Branch with experimental test: https://github.com/neondatabase/neon/tree/jcsp/layer-map-search-at-image-lsn-2

In that branch, there are some log lines hacked in to record which layers are visited at INFO level. In the test, there is a checkpoint line commented out:

    # Uncomment this checkpoint, and the logs will show getpage requests hitting the image layers we
    # just created.  However, without the checkpoint, getpage requests will hit one InMemoryLayer and
    # one persistent delta layer.
    # env.pageserver.http_client().timeline_checkpoint(tenant_id, timeline_id, wait_until_uploaded=True)

The presence or absence of inmemory layers shouldn't make any difference to whether reads hit an image layer, but apparently it does.
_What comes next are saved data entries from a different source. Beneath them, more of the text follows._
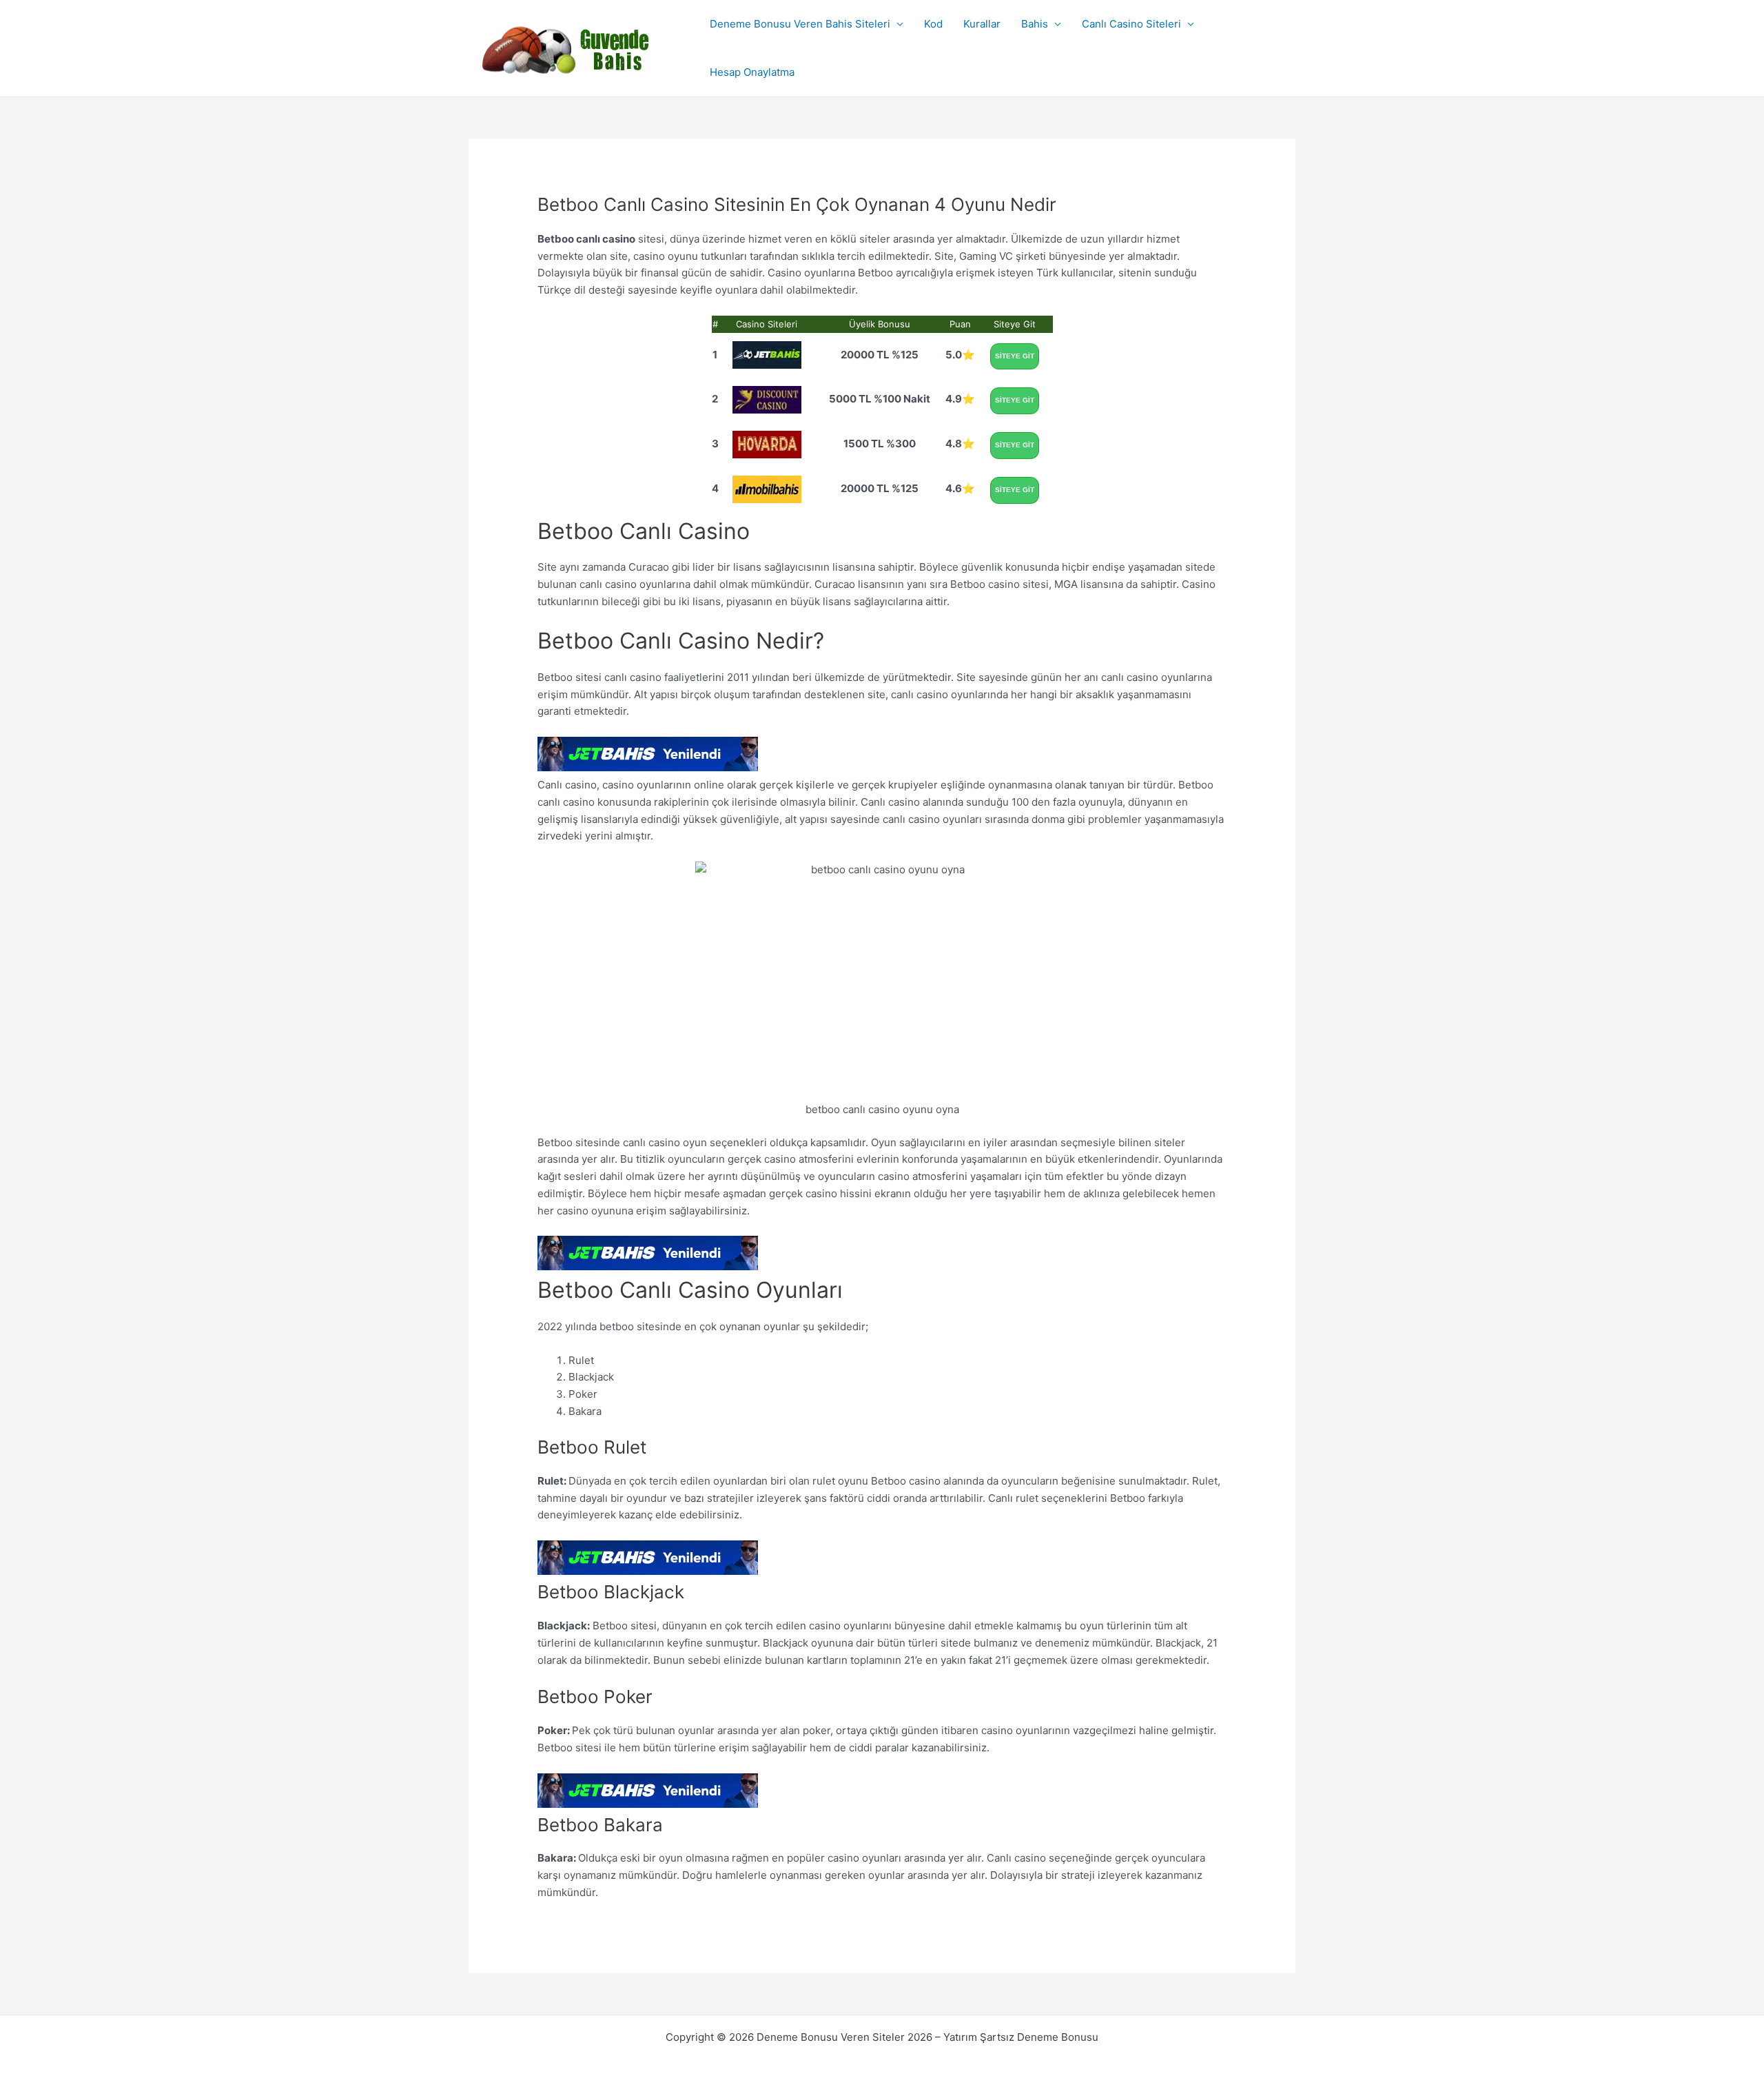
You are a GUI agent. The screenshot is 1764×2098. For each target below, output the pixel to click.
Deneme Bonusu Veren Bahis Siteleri (800, 23)
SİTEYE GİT (1014, 356)
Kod (933, 23)
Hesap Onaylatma (752, 72)
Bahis (1034, 23)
jcsp avatar Sep 27 '24 17:09 jcsp

A cleaner reproducer that uses layer eviction + on-demand downloads to prove which layers are touched by a getpage request: https://github.com/neondatabase/neon/tree/jcsp/layer-map-search-at-image-lsn-3

This test does reads at exactly the LSN of the image layer, but I can also reproduce the issue with some writes between generating the image layer and doing the read, so this is not something that only occurs when reading exactly at the image layer's LSN. I suspect our reads are skipping the image layer until the next time we freeze the ephemeral layer.

jcsp avatar Oct 14 '24 16:10 jcsp

Perhaps this piece of logic is at fault in get_vectored_reconstruct_data_timeline:

                match in_memory_layer {
                    Some(l) => {
                        let lsn_range = l.get_lsn_range().start..cont_lsn;
                        fringe.update(
                            ReadableLayer::InMemoryLayer(l),
                            unmapped_keyspace.clone(),
                            lsn_range,
                        );
                    }

...because lsn_range is being constructed from the absolute start of the layer. Our cont_lsn jumps back to the start of the oldest inmemory layer before we start looking at historic layers at all.

jcsp avatar Oct 15 '24 12:10 jcsp